*EXERCISE BRIEF*
Which lines of the entries below include "Main"? List them all.

Extracted data entries
========

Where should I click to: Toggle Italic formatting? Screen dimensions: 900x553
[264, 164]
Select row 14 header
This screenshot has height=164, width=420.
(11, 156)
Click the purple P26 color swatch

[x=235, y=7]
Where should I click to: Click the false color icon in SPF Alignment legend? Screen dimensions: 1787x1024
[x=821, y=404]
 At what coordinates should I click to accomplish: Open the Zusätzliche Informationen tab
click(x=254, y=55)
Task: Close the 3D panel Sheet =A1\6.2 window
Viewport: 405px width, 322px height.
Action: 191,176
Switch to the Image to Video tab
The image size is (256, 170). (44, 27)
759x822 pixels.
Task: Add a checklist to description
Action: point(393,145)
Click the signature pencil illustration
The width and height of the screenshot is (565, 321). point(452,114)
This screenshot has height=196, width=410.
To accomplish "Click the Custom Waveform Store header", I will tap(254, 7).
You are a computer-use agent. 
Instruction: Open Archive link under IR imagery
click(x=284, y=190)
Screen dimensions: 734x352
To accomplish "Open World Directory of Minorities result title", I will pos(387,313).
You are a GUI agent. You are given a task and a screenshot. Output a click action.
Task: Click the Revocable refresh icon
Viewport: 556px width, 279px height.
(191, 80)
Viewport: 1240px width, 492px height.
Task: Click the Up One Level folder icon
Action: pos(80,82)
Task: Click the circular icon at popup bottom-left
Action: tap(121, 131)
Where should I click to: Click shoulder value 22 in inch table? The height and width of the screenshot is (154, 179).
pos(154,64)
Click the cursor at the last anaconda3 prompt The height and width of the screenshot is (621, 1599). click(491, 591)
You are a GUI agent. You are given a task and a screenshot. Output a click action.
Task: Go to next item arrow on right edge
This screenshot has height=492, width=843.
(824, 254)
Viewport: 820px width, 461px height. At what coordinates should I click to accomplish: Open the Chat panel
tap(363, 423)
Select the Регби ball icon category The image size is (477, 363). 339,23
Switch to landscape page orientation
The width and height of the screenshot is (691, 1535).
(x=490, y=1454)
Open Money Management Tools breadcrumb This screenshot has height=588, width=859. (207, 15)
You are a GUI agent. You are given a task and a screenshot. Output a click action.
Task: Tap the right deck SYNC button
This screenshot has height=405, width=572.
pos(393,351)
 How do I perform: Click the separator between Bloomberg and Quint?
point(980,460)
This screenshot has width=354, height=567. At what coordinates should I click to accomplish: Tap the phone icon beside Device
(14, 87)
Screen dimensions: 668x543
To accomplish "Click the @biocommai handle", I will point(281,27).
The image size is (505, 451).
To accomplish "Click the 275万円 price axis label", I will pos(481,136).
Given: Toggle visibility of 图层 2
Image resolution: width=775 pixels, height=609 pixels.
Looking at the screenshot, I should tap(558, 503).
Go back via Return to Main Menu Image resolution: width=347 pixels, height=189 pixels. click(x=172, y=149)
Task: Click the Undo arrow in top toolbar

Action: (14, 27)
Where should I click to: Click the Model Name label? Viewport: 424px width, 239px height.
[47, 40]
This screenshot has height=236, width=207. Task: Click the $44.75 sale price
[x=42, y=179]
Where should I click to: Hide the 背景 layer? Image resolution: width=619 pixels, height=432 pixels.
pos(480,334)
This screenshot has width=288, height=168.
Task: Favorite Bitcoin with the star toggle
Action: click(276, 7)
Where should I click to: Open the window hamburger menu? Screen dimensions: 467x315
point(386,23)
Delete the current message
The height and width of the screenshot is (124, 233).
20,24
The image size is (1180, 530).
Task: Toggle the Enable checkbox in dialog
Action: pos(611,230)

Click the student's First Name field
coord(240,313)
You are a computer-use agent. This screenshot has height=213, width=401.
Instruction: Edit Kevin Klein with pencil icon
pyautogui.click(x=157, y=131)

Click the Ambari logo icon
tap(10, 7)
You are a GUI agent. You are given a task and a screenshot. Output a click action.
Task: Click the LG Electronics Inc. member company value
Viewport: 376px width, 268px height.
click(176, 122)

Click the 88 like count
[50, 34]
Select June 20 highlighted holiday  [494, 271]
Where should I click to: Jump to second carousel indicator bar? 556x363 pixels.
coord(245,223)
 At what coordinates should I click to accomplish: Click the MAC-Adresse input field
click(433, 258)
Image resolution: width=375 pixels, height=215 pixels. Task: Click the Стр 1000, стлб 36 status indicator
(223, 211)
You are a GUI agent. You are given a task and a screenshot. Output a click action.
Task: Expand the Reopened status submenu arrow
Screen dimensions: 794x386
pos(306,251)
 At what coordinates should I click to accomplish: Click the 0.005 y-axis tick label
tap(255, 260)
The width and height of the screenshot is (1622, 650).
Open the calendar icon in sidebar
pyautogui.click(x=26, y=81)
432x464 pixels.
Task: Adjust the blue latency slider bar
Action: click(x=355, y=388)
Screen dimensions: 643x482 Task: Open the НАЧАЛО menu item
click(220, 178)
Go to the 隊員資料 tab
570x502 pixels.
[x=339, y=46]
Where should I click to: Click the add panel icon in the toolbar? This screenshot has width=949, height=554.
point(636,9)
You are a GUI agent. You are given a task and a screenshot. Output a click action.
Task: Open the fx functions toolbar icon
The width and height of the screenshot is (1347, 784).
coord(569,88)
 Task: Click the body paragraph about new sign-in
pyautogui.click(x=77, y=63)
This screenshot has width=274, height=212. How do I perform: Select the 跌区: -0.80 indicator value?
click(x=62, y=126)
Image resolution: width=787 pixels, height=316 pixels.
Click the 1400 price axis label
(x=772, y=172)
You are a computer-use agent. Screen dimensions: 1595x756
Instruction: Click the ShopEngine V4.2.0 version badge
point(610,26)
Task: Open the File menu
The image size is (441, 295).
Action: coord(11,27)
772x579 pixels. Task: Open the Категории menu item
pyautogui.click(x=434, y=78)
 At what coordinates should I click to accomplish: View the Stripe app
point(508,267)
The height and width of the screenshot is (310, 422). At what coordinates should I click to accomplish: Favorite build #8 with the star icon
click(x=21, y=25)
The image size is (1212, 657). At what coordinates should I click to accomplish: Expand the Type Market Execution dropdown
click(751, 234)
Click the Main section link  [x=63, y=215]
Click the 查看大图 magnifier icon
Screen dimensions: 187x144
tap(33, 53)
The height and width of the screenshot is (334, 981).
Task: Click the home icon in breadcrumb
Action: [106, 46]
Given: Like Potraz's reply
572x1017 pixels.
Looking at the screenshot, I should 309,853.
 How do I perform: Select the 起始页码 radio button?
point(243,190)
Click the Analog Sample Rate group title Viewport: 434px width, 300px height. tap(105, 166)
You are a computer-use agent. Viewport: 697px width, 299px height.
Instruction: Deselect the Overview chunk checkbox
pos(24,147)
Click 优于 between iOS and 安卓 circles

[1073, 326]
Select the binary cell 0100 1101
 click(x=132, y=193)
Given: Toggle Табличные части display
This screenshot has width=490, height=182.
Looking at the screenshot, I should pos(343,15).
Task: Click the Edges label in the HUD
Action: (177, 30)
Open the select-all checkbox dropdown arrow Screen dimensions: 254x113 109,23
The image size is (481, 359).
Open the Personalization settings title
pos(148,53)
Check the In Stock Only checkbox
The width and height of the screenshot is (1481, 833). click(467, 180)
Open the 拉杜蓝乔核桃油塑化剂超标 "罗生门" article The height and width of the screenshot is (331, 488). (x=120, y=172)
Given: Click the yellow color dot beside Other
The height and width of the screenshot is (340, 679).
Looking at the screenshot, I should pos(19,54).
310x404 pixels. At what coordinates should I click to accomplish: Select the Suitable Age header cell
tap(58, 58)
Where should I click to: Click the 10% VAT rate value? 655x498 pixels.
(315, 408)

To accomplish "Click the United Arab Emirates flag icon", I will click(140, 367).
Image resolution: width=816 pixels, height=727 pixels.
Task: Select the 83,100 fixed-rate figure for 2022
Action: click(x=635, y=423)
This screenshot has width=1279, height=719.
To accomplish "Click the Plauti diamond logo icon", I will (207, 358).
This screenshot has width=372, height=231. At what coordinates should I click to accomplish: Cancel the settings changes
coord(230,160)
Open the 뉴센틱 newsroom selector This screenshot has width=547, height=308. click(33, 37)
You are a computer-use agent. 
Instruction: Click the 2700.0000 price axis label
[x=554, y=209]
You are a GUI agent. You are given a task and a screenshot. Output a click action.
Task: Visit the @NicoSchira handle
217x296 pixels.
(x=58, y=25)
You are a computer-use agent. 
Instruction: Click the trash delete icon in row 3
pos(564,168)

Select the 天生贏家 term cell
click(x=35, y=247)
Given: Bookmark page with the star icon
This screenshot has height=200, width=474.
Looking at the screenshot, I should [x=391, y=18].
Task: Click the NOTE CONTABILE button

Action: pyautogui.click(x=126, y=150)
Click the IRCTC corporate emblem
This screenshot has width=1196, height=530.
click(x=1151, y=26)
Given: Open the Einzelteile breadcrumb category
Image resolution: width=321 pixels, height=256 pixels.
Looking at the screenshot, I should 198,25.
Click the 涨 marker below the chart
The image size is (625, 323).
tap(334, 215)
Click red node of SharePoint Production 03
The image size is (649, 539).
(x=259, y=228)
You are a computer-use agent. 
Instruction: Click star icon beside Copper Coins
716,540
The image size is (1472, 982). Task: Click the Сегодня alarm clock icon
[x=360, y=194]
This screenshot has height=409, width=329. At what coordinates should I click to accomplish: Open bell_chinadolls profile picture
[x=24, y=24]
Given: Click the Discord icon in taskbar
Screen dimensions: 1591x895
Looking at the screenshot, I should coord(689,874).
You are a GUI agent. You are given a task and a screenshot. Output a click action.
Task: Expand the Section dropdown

========

*REPLY*
Go back via Return to Main Menu Image resolution: width=347 pixels, height=189 pixels. click(x=172, y=149)
Click the Main section link  [x=63, y=215]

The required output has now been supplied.